When a story isn’t a story

Jim Balsille, and likely his top sales team, must have been suffering some serious palipitations last week when a tech news site ran a big headline, and big story, about how a big Research in Motion (RIM) customer was considering switching off the BlackBerry platform for Apple’s new iPhone.

A tech leader at HSBC, the world’s biggest bank, was quoted in a story as saying the company was thinking about moving thousands of users off BlackBerries to the iPhone.

This would be big news, and, like most other tech reporters I suspect, I jumped on the phone to get details.

But the news was that it wasn’t news at all. It wasn’t true.

As one person I called, who asked to remain anonymous, told me “there’s not a snowball’s chance in hell” it was happening.

I could almost hear the sigh of collective relief at RIM, and likely within HSBC’s compliance division since there’s no comparison yet to be made between the iPhone’s security abilities and the BlackBerry, though Apple has done a better job on its firmware 2.0 and will likely keep improving on that moving forward.

I’m not naming the publication that ran the story because the purpose of my blog is not to take cheap shots.

No one is perfect, and no publication is immune from having to correct itself now and then.

We’re human.

The problem is the fact that so many Web sites took the story and ran with it, repeating the erroneous news all over the Internet, from blogs to publications, and so few took the time to make two quick calls to verify whether it was actually happening.

The lesson from this is that we — all in the tech industry, those who create news and those who report on news — all need to keep a skeptical eye.

We also have to fight the urge to jump on a bandwagon.

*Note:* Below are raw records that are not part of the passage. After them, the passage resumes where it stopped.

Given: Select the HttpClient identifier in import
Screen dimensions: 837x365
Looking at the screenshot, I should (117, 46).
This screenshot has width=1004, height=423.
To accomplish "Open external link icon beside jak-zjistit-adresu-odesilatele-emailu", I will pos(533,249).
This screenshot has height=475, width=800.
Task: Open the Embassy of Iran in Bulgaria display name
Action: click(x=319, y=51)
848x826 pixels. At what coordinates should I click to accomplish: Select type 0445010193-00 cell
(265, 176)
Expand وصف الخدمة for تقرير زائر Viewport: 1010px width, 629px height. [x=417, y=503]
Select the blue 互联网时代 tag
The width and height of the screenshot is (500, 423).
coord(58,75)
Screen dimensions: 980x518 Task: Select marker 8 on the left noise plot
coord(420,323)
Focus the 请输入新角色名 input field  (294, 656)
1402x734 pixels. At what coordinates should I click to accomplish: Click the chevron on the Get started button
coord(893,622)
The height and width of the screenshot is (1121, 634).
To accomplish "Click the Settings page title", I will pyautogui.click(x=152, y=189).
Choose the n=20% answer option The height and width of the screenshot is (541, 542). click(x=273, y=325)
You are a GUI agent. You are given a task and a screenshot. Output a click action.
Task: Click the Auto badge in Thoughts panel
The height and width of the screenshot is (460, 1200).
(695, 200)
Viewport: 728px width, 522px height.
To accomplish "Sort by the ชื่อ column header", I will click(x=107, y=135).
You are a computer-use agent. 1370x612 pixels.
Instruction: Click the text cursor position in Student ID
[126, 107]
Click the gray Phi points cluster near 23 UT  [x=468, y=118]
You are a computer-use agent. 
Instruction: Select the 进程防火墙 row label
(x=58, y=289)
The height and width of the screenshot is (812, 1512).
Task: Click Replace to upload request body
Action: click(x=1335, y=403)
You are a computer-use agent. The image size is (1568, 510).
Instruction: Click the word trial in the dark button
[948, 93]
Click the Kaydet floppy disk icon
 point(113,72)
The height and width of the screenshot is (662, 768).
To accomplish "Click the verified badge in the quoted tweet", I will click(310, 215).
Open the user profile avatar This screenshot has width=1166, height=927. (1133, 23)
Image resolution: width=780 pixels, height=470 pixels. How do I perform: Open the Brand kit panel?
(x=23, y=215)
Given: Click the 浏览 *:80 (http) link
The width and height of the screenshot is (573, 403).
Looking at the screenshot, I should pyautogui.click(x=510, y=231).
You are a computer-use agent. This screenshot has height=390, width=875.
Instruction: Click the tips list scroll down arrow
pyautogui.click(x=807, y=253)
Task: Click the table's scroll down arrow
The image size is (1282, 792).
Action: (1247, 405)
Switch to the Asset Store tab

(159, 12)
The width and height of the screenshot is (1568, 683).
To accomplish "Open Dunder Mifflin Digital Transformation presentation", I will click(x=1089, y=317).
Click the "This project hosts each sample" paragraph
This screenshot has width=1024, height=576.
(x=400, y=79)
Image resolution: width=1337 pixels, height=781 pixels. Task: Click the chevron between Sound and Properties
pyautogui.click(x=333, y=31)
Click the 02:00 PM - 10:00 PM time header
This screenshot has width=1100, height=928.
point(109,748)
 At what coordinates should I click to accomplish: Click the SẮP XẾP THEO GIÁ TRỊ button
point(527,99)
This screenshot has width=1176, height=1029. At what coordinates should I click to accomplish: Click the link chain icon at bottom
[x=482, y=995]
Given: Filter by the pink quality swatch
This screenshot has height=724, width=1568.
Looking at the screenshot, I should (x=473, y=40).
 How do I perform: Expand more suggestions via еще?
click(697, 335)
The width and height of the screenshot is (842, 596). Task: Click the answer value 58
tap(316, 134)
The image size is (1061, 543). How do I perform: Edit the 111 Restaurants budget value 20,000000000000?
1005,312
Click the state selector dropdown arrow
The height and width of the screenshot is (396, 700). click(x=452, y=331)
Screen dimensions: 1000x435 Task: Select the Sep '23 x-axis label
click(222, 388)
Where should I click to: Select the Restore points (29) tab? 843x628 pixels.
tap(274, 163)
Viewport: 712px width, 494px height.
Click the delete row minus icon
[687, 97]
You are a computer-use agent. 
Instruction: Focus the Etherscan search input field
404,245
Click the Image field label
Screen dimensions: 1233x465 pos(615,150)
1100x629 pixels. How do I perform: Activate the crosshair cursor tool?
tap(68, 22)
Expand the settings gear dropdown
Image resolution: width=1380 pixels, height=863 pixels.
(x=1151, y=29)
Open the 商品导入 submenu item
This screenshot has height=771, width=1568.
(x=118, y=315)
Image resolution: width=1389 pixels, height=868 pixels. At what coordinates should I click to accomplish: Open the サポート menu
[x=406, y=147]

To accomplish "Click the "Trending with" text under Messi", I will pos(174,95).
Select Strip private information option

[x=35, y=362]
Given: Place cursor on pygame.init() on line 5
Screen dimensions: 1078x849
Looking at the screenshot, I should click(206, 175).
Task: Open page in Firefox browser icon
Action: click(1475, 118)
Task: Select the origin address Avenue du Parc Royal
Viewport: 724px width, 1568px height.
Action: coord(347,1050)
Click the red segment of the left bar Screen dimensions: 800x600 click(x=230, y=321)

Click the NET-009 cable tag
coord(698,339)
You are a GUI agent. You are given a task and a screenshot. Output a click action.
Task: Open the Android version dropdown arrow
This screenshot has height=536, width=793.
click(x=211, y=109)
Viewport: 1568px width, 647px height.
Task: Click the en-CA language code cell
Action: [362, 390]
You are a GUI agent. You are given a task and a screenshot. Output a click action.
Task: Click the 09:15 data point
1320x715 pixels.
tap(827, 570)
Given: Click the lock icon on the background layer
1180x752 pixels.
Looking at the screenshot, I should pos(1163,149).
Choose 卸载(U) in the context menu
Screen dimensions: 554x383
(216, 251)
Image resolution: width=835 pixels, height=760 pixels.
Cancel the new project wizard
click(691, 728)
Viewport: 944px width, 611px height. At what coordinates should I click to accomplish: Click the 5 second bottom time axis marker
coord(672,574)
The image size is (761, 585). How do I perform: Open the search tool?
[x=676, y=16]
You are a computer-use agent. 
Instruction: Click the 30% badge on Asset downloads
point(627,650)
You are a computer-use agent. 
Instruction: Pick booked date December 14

We can’t let the very competitive pace of online journalism let us los track of the need to verify and doublecheck before we put words to Web pages.

Yea, I’m being preachy. I’m allowed.

But I respect my industry and colleagues who follow the golden rule of getting information first-hand — the old fashion way.

After all, it’s still amazing how powerful the written word can be, even when it’s not on paper.